You are right Plain Jane, the rich & well off have a harder time finding high quality, high price clothes.
On the other hand, the poor are far easier able to afford decent clothes.
The issue is not a simple black and white issue.
Remember how the mega store anchors going broke worked out or what happened to the community after your mall turned into a welfare office? Oh, right, none of that has happened yet.
There were some overpriced stores… so what? Maybe us folks who’ve seen what happens with these mega box store land deals have some insight to share with y’all.
Speaking of large companies, what do you think of the raking-over-the-coals Toyota has gotten over their recalls? Is their treatment worse than American auto maker recalls? Are the American auto makers behind this raking to get rid of their stiffest competition?
Wait! Daly’s, Bistrin’s, McGaraghan’s, or more recently The Three of Us… compete with the low quality clothes made in the third world ???
Come again?
Poor quality products are not a good deal no matter how little money you have. If you can buy an item once a year that costs 25% more than a product you have to buy twice a year because it is of poor quality, which is the better deal for people with little money? Clothing that doesn’t survive laundering isn’t a good deal even if it costs half the price. With loss of manufacturing we also lose reasonably priced repairmen. Remember all the fix-it shops for appliances and TV’s we used to have? And AGAIN, all this junk is using resources, energy (more the further away it is made) and overflowing our landfills.
Couldn’t compete…lower prices and mall atmosphere preferred over quality, higher prices, traditional atmosphere.
You have to be more specific than that, Rose.
I think it is more than their recall, Miss. Weren’t there some e-mails that raised questions about their ethics? I recall a lot of outrage over Pintos, Corvairs, and Chevy pickups having life threatening issues in years past.

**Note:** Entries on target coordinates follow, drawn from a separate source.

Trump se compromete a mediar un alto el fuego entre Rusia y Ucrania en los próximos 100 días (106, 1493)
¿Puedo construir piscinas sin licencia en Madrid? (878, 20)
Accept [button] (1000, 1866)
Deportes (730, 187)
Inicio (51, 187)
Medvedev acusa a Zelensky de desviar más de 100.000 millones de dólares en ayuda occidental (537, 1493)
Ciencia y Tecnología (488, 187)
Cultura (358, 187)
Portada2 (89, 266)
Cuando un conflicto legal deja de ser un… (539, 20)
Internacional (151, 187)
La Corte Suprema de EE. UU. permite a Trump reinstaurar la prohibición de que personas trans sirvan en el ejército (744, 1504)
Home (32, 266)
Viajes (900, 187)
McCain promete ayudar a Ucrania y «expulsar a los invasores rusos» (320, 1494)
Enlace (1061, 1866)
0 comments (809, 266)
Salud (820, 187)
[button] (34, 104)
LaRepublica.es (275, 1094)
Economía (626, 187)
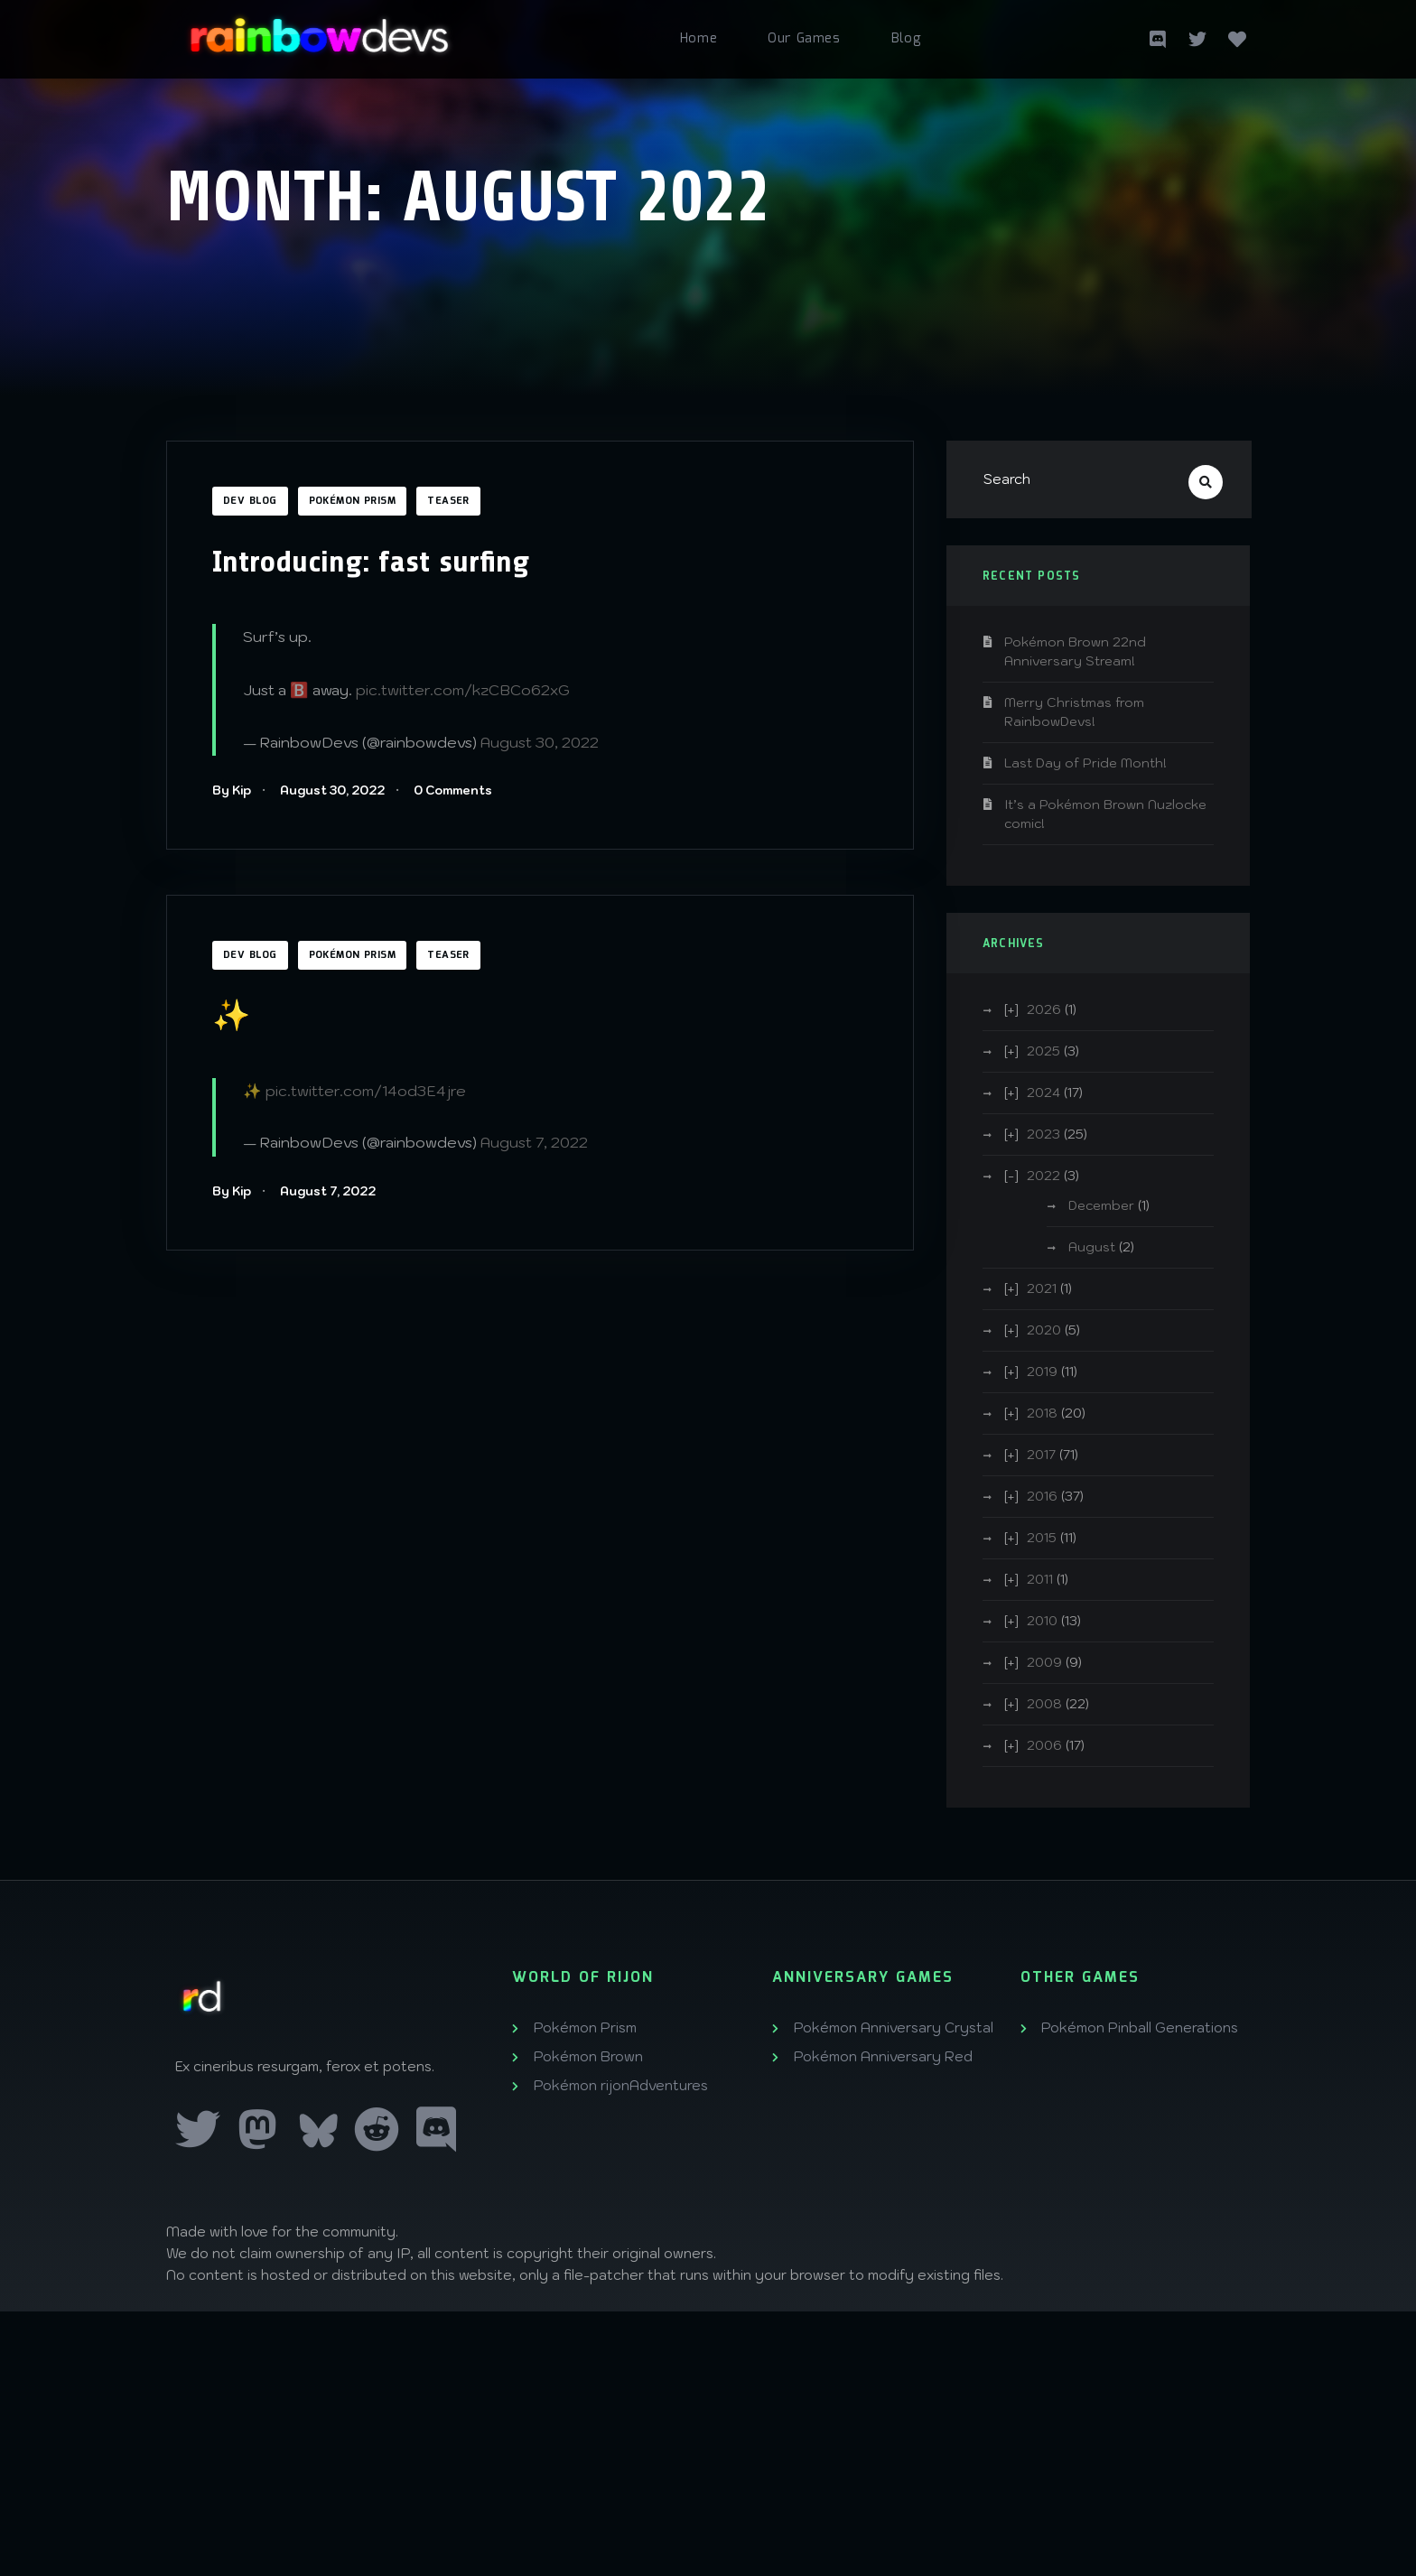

No, seriously, Jane, where are you coming up with that?
Sounds like she means the mall clothes come from sweatshops overseas and the old downtown businesses carried clothing from American manufacturers.
Do you think they closed because they were able to compete with sweatshop clothes, Rose? The local clothing stores had to compete with Penney’s, Sears and Montgomery Wards as well as smaller chains like Lerner’s, Arden’s, ModeODay, and more I can’t remember right now on quality and prices and they did quite well.
Seriously, if you can’t articulate a question any better than that, why bother?
The downtown did well for many years (Anita’s was there too) until the trend toward phone/catalog shopping hit, out-of-town shopping became more popular, and then the mall came, and later of course came internet shopping.
I was told Daly’s closed because when the mall opened they did not want to go there. They were offered an anchor position and had hired a semi-retired executive from Macy’s. He told them to get in the mall or they wouldn’t survive. They said, “we own our building, why would we pay rent?”
Dale’s had other stores in a few other towns and they had to close all of them. Downtown stores that tried to make it at the mall suffered from very high rents and went under eventually.
If Daly’s had moved to the mall with high rent, they would have gone under even faster. It’s sad. They were a like local version of Macy’s, full service, great quality. Even Gottschalk’s couldn’t make it at the mall.
Fuck the Mall! Dioxin polluted, falling apart, and practically abandoned, a look into the future of the Balloon Tract!
Now let’s hear what Arkley, oops, I mean “High Finance” has to say about that.